Having a ready-made fur coat can be ideal in the winter but when temperatures begin to soar, it becomes rather troublesome.
Thankfully we've sniffed out some tried and tested tips to keep your pets cool, calm and serene through the wondrous days of British summer.
Everybody's free to wear sunscreen
Twenty nine cases of pets with skin cancer were brought to veterinary charity PDSA between 2014 and 2015. In addition, the charity also treated dozens of cats and dogs for sunburn.
"People are aware of the risks of sunburn, heat stroke and skin cancer to people but most owners are unaware that our pets face the same dangers," said PDSA vet Vicki Larkham-Jones.
"Light coloured pets and those with thin coats, such as whippets and cats with white ears and noses are at highest risk as they have less natural protection against UV radiation from the sun."
Apart from making sure that they're kept out of the sun during the hottest parts of the day, it's also possible to get special hypoallergenic sun cream to keep delicate areas, like their nose and ears, protected.
It may seem like an obvious one but keeping your cat or dogs fur trimmed regularly can really help prevent them from overheating.
"Frequent grooming will remove loose and excess hair and help to keep pets cool," said Lucy Ross, head of training at online pet supplies shop Pets Corner.
"It also improves circulation, coat conditions, brings out natural oils in the skin and allows you to bond with your pet."
Try grooming cats in the morning. That way, it gets rid of any matted fur which lets cooler air get to their skin during the day.
Don't forget the little ones
It's not all about cats and dogs. If you have small mammals like rabbits, guinea pigs and hamsters, there are things you can do to keep them cool.
Bring any small pets inside and keeping them in a shaded cool area, like a garage. You could even place frozen peas under their cage if it's particularly hot and humid.
If you think they may be a little parched but they're not going near their water bottle, treat them to fruit and vegetables with a high water content to compensate, like carrots and apples.

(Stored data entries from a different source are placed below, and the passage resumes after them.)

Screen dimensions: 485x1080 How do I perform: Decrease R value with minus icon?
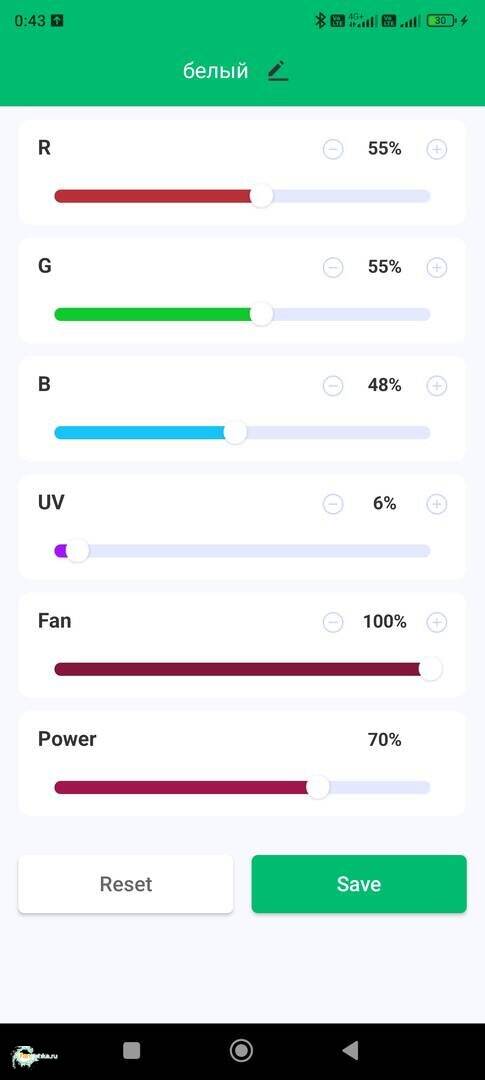(333, 149)
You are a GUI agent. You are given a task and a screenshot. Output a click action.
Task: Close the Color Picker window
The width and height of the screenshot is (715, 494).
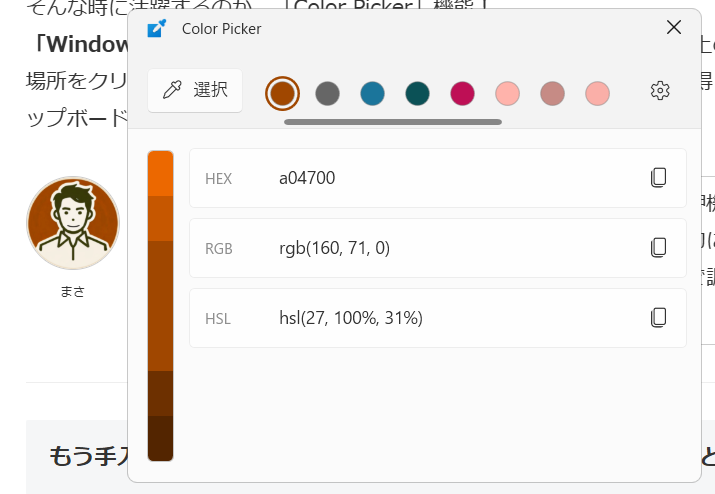click(x=674, y=28)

"Allergies don't just affect humans in the warmer months but dogs too," said Becky Owens, spokeperson for Pooch and Mutt, a pet food company specialising in ingredients that target specific problems in dogs.

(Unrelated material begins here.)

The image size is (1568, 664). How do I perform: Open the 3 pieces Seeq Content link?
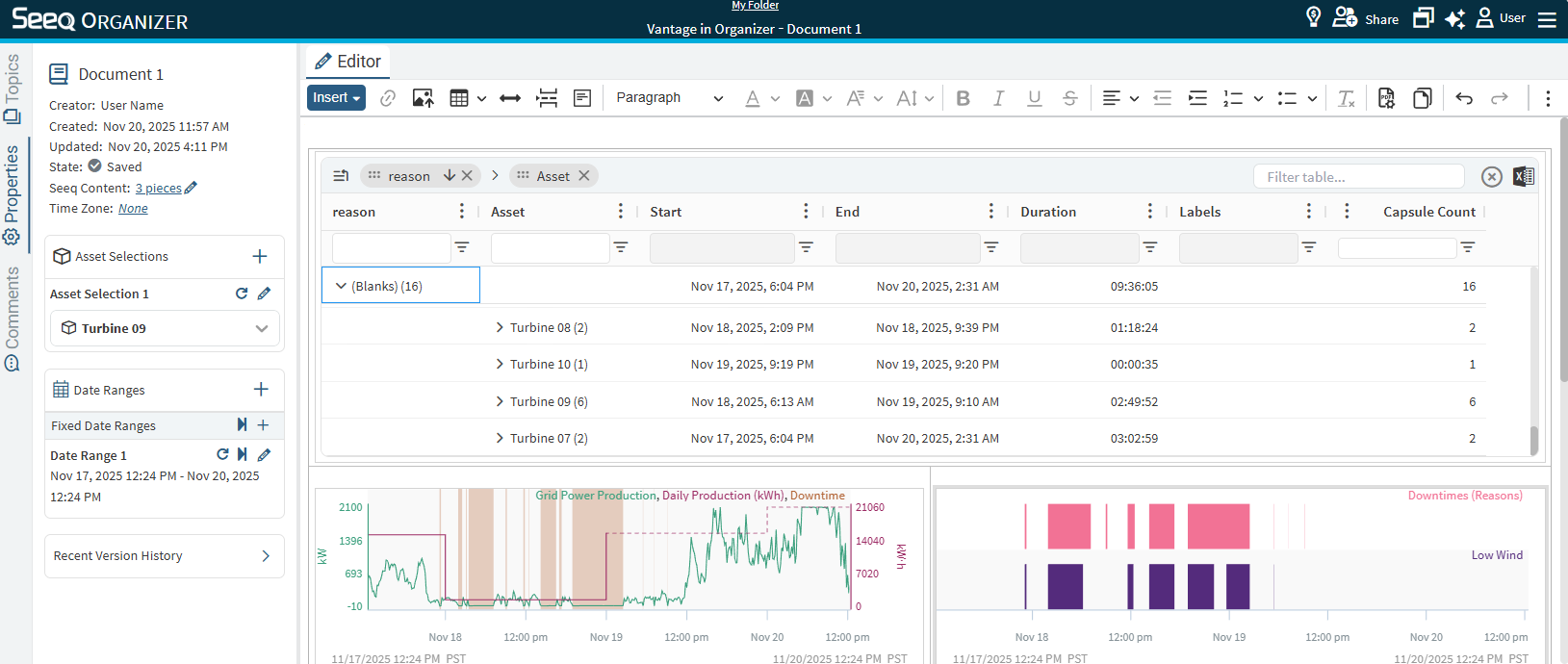tap(158, 189)
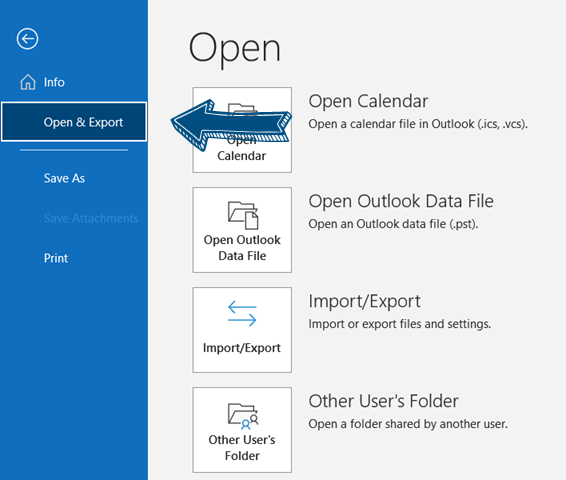Click the 'Open Outlook Data File' tile label
The height and width of the screenshot is (480, 566).
tap(242, 248)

"The rise in grass pollen can manifest in our pooches via itching, scratching and biting of the skin. This can be quite distressing for dog owners."

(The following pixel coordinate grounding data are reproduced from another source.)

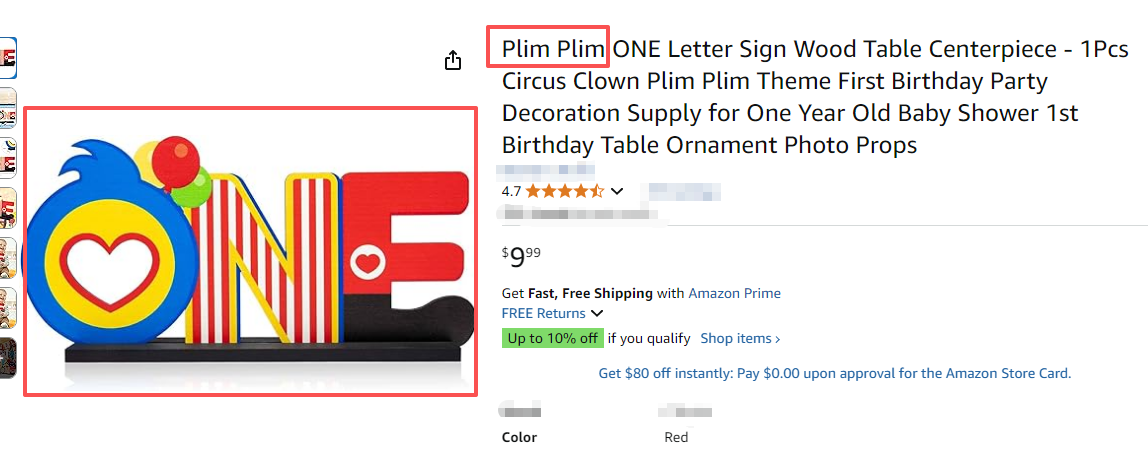This screenshot has width=1148, height=454.
Task: Select the last dark thumbnail in the strip
Action: click(x=7, y=358)
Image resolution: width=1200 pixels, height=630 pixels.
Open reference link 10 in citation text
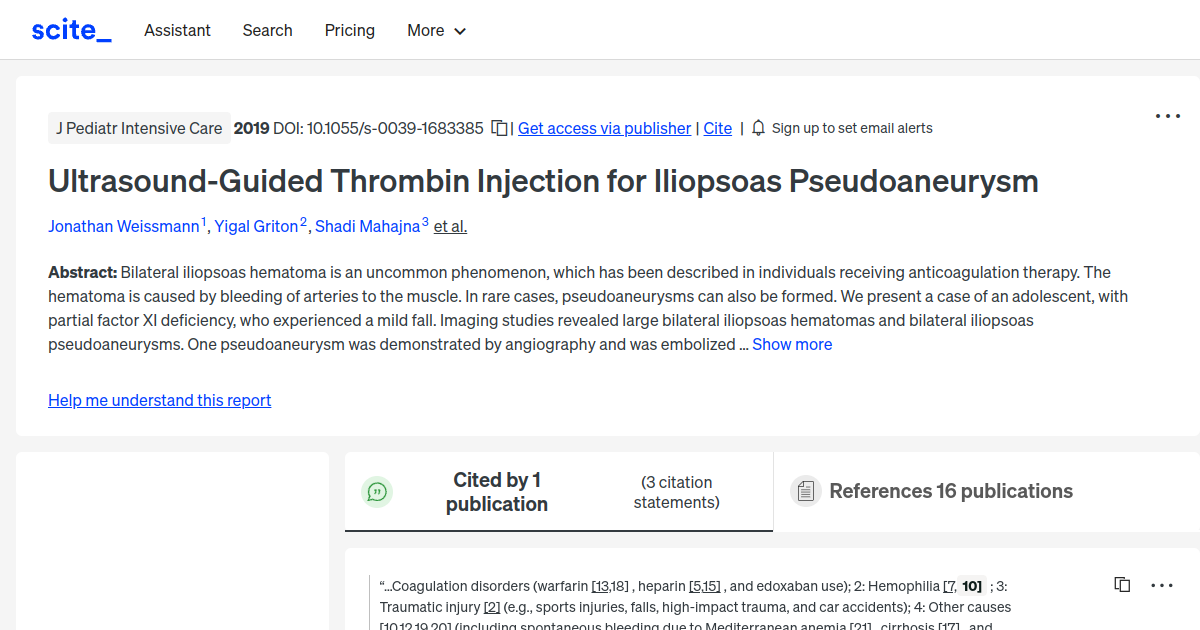pos(969,586)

A dog-friendly health supplement like their Bionic Biotic could help stop man's best friend scratching themselves silly.
Fetch the cold compress
Stroking your cat with a slightly damp towel or cloth can really help lower their body temperature.
This is because it mimics the grooming technique cats employ to keep themselves cool. Just make sure it isn't freezing cold – that's a sure-fire way to upset your cat.
Older cats can be particularly prone to dehydration, so keeping them cool and watered is a top priority.
Let's go walkies
It may go against what you've always been told, but try not to take your dog for too many walks during hot weather.
When you go out, do so in the morning or evening when the sun won't blaze down on your pooch and perhaps ease off the mountain trekking through the hottest parts of the day.
Anywhere with a lake or stream for splashing about is ideal.
Drive me crazy
It's also vital to keep your pet cool when you're travelling in a car.
Animal charity Blue Cross recommends making sure there's plenty of ventilation while the car is in motion, fitting sun screens on windows where your pooch sits and taking a misting spray to spritz your dog's body (not the face) with.
Of course, you should never leave your dog in a hot car while you go out either.